Helen se inclinó hacia adelante. La habitación era tan diminuta que los tres casi se tocaban las rodillas. Aprovechó la proximidad para apoyar los dedos con suavidad sobre la rodilla derecha de Chambers. El hombre inmovilizó el pie al instante.
– Lo siento -dijo-. Estoy nervioso. Salta a la vista.
– Sí -dijo Helen-. Ya lo veo. ¿Por qué?
– Me deja en mal lugar, ¿no? Todo esto de Lottie. Puede que haya sido la última persona en verla. Eso no es bueno.
– Aún no sabemos quién fue la última persona que la vio -observó St. james.
– Y si sale en los periódicos… -Chambers se encogió aún más-.
Doy clases de música a niños. Si se hace público que uno de mis alumnos ha desaparecido después de una clase, puede perjudicarme. Preferiría que no sucediera.

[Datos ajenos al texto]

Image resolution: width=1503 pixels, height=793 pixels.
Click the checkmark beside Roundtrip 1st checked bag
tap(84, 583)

Vivo muy tranquilo aquí, y quiero que siga así.
Era lógico, admitió St, James. El modus vivendi de Chambers estaba en juego, y tanto su presencia como sus preguntas sobre Charlotte ilustraban el escaso dominio de la situación que tenía Chambers. No obstante, la reacción a su visita se le antojaba exagerada.

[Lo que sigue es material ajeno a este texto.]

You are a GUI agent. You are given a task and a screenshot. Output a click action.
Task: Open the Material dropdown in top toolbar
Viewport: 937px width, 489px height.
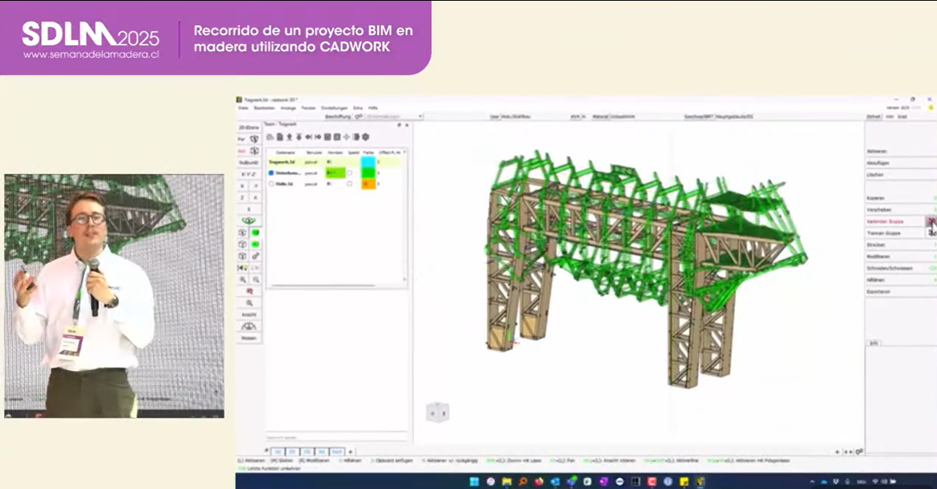[x=622, y=117]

St. James explicó a Chambers que el secuestrador de Charlotte (suponiendo que la hubieran secuestrado, que no se hubiera escondido en casa de alguna amiga) tenía que conocer el camino que seguía al salir de su clase de música para volver a casa.
Chambers se mostró de acuerdo, pero el colegio de Charlotte estaba muy cerca de la casa de Chambers, y sólo había una forma de entrar v salir de la vecindad, el camino que habían tomado St. James y Helen, de modo que descubrir el de Lottie habría sido muy sencillo para cualquiera.
– ¿Ha observado que alguien rondara por las cercanías en los últimos días? -preguntó St. James.
Dio la impresión de que Chambers iba a contestar que sí, al menos para alejar de sí el foco de atención, pero dijo que no, en absoluto. Siempre había los policías que patrullaban a pie por la zona (era imposible no fijarse en ellos) y algún turista despistado que había acabado en Marylebone en lugar de Regent's Park. Pero aparte de ellos y los personajes habituales, como el cartero, los barrenderos y los trabajadores que iban a comer al Prince Albert, no había reparado en ningún extraño. Por otra parte, no salía mucho, de modo que el señor St. James haría bien en preguntar a los vecinos cercanos. Alguien tendría que haber visto algo, ¿no? ¿Cómo podía desaparecer una niña sin que nadie reparara en algo extraño? Si es que había desaparecido. Porque podría estar con Breta. Podría ser otra de las jugarretas de Breta.